Description of the picture:
Triumph of Bacchus – Diego Velazquez. 1628-1629. Canvas, oil. 100 sixty 5 x two hundred 20 5 cm
This large-scale canvas served as a striking confirmation of Velazquez’s skill in the development of multi-figure compositions, which, at that time, were often blamed for the fact that he excels in only one genre – portraiture.
The painting was painted before the master left for Italy. It depicts a group of guys led by the god of winemaking Bacchus. Naturally, all the characters gave the proper production of winemaking, which gave rise to name the picture by the second naming – “Drunkards”.
The canvas has a complicated multi-figure composition. All the characters seem to fit into a large oval, which makes the composition closed. All real “living” people are painted with ordinary colors, and only the god Bacchus is distinguished by white skin and special lighting – it seems that only on him the first rays of the sun fall in this complex group of different people. Moreover, he alone is not dressed, but draped with secured fabrics of snow-white and dark pink color, also decorated with a lush grape wreath. Two more characters on the left have wreaths on their heads, but they are much more modest than those of the deity.
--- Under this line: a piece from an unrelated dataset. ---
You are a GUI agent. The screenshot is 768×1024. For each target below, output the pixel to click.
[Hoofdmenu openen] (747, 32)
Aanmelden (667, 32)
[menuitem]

They are not accented, depicted as extras on stage.
Another sovereign kneels before Bacchus, bowing low to him, and God puts another grape wreath on his head. The three closest characters look at it with ecstasy, and the two standing behind talk to each other.
The painting is designed in a mustard-olive color polish, in which only the color of the deity with the dominance of snow-white and pink flowers obviously stands out. In general, the triumph of Bacchus does not recall a drunken orgy, but a joyful friendly gathering."